Nas últimas semanas, rumores sobre um possível interesse do AS Monaco (França) ganharam força. E o momento não é por acaso: a partir deste meio de ano (2026), a cláusula de rescisão do chileno, fixada em 6 milhões de dólares (cerca de R$ 34,8 milhões), passou a valer, atraindo o radar do mercado internacional.
O Fator Filipe Luís: De saída quase certa à renovação
Diferente do que alguns boatos sugerem, o técnico Filipe Luís não está “empurrando” Pulgar para fora. Muito pelo contrário. Em 2024, o volante estava insatisfeito e disposto a deixar o clube. A virada de chave aconteceu justamente com a efetivação de Filipe no comando técnico. O ex-companheiro de campo valorizou o atleta, fazendo com que o chileno redescobrisse seu conforto tático.

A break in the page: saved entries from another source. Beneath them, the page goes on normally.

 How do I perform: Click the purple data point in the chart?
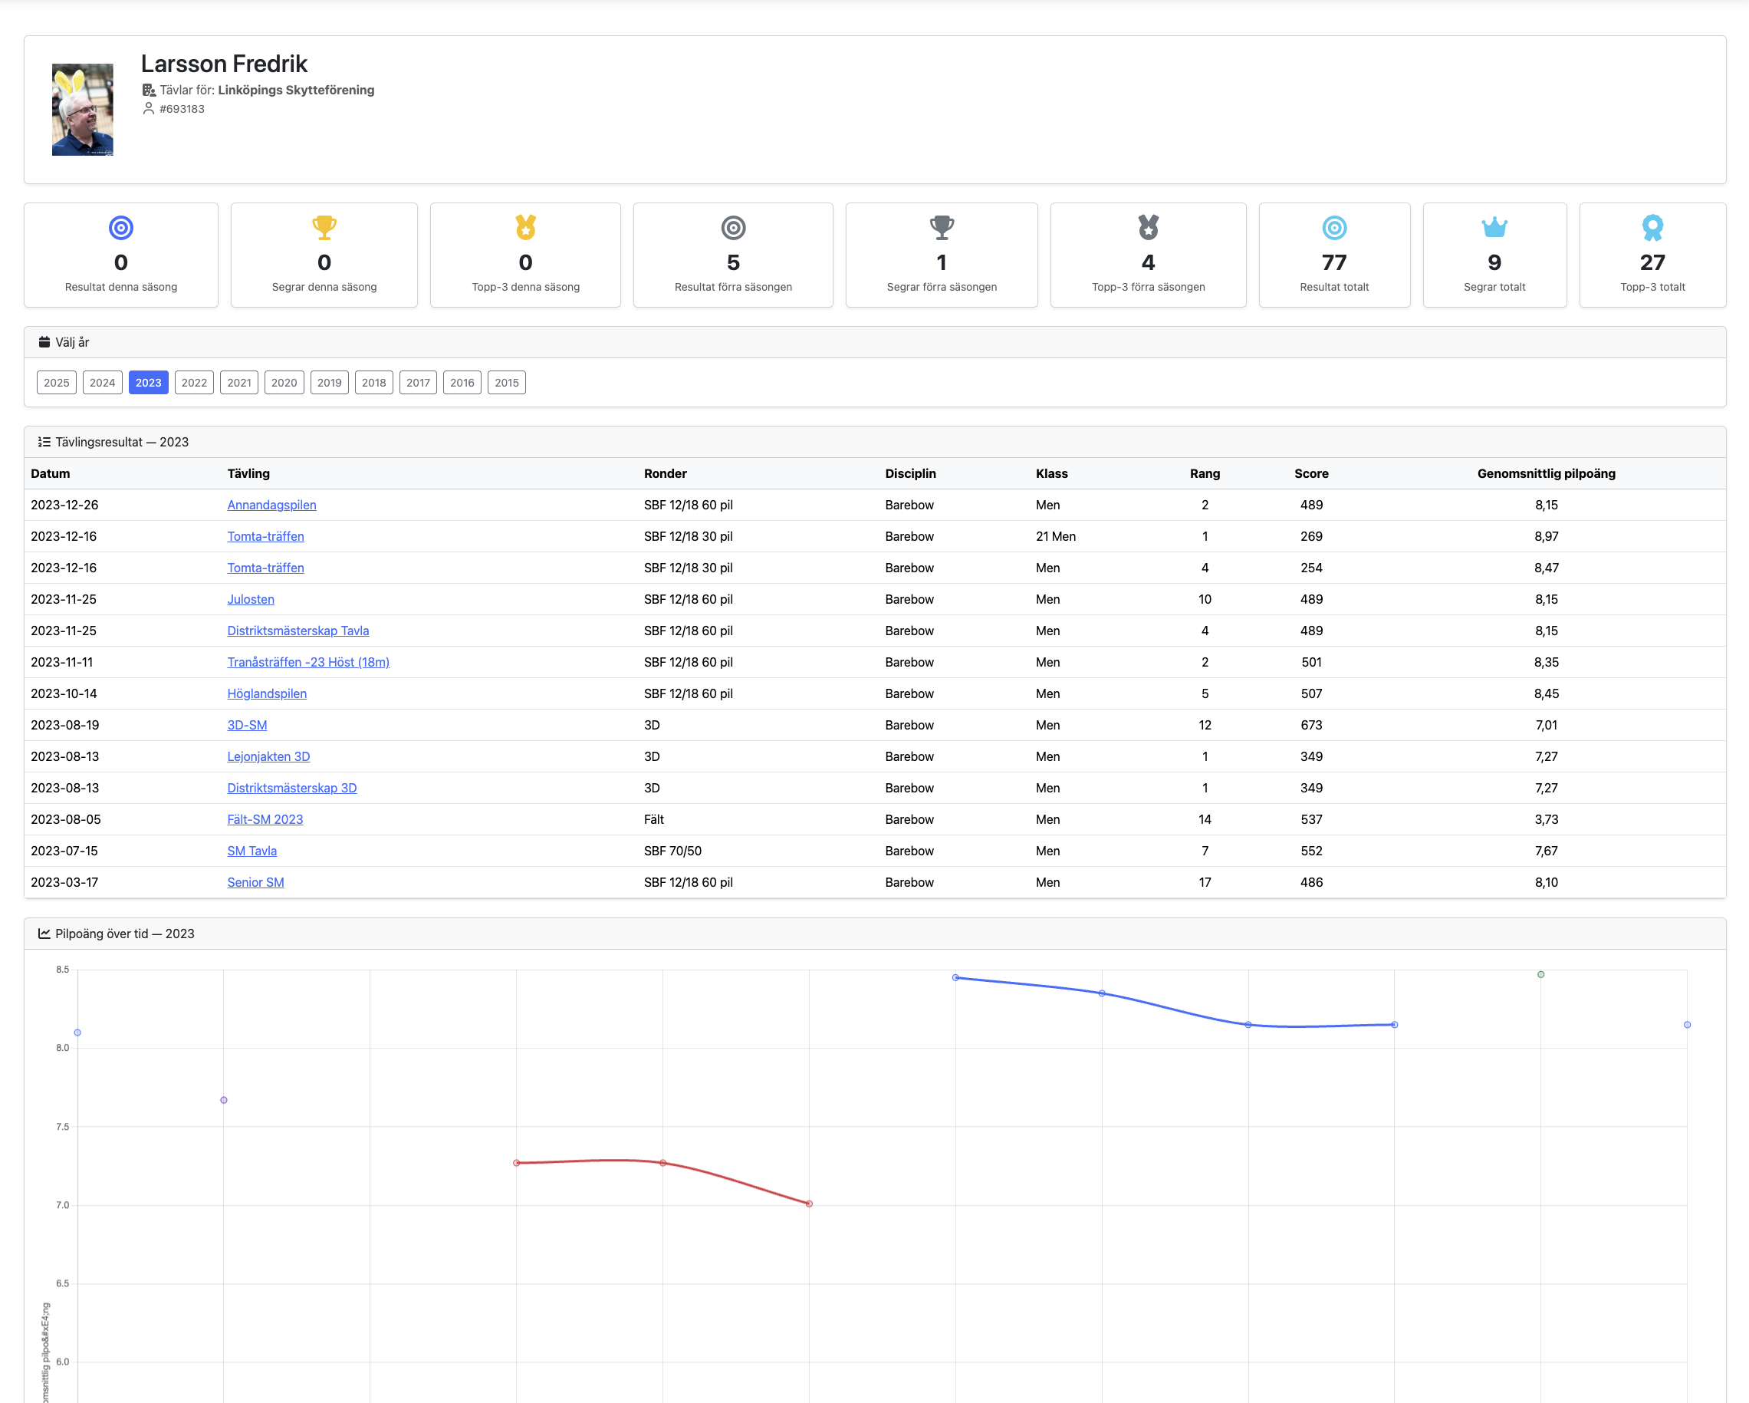tap(224, 1100)
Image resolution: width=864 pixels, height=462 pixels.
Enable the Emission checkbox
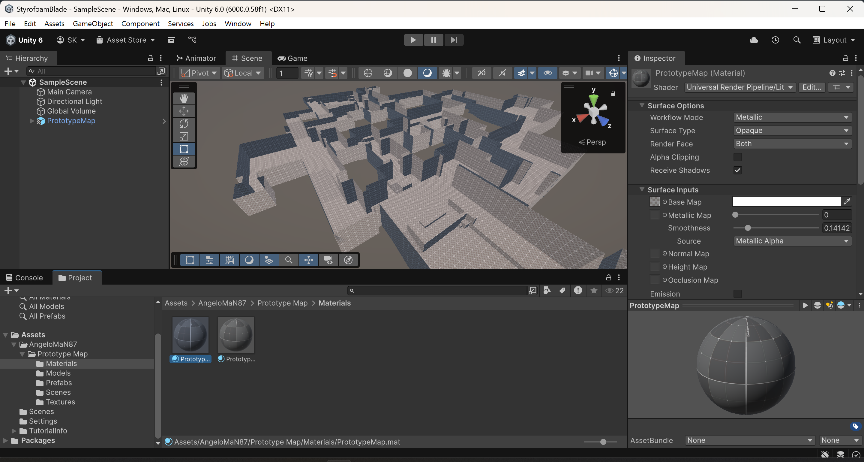tap(737, 294)
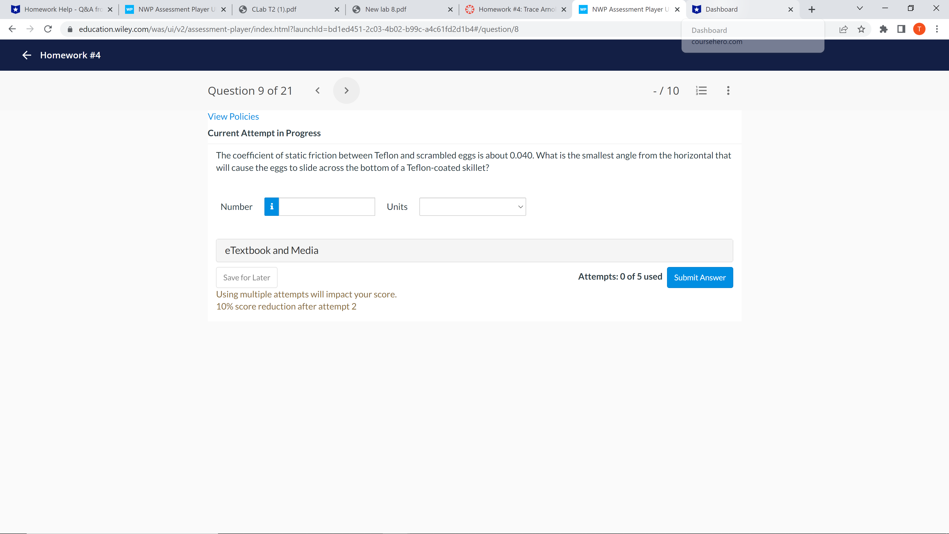Click Submit Answer
The image size is (949, 534).
click(x=700, y=277)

O clima com a atual diretoria também é de pura sintonia. O diretor José Boto conduziu as tratativas de forma célere, culminando na renovação do vínculo do camisa 5 até o final de 2027, um movimento comemorado pelo próprio atleta.
Ele faria falta?
Com certeza. Embora não seja o homem das manchetes, dos muitos gols ou das assistências mágicas (anotou apenas dois gols em suas quatro primeiras temporadas pelo clube), Pulgar entrega uma agressividade tática e uma combatividade que a equipe raramente encontra em outros atletas do elenco. Ele é o pilar defensivo que permite que o ataque rubro-negro jogue solto.
Se o Monaco realmente depositar os 6 milhões de dólares na mesa, a diretoria terá que decidir rapidamente como repor uma peça tão estrutural antes que a temporada afunile.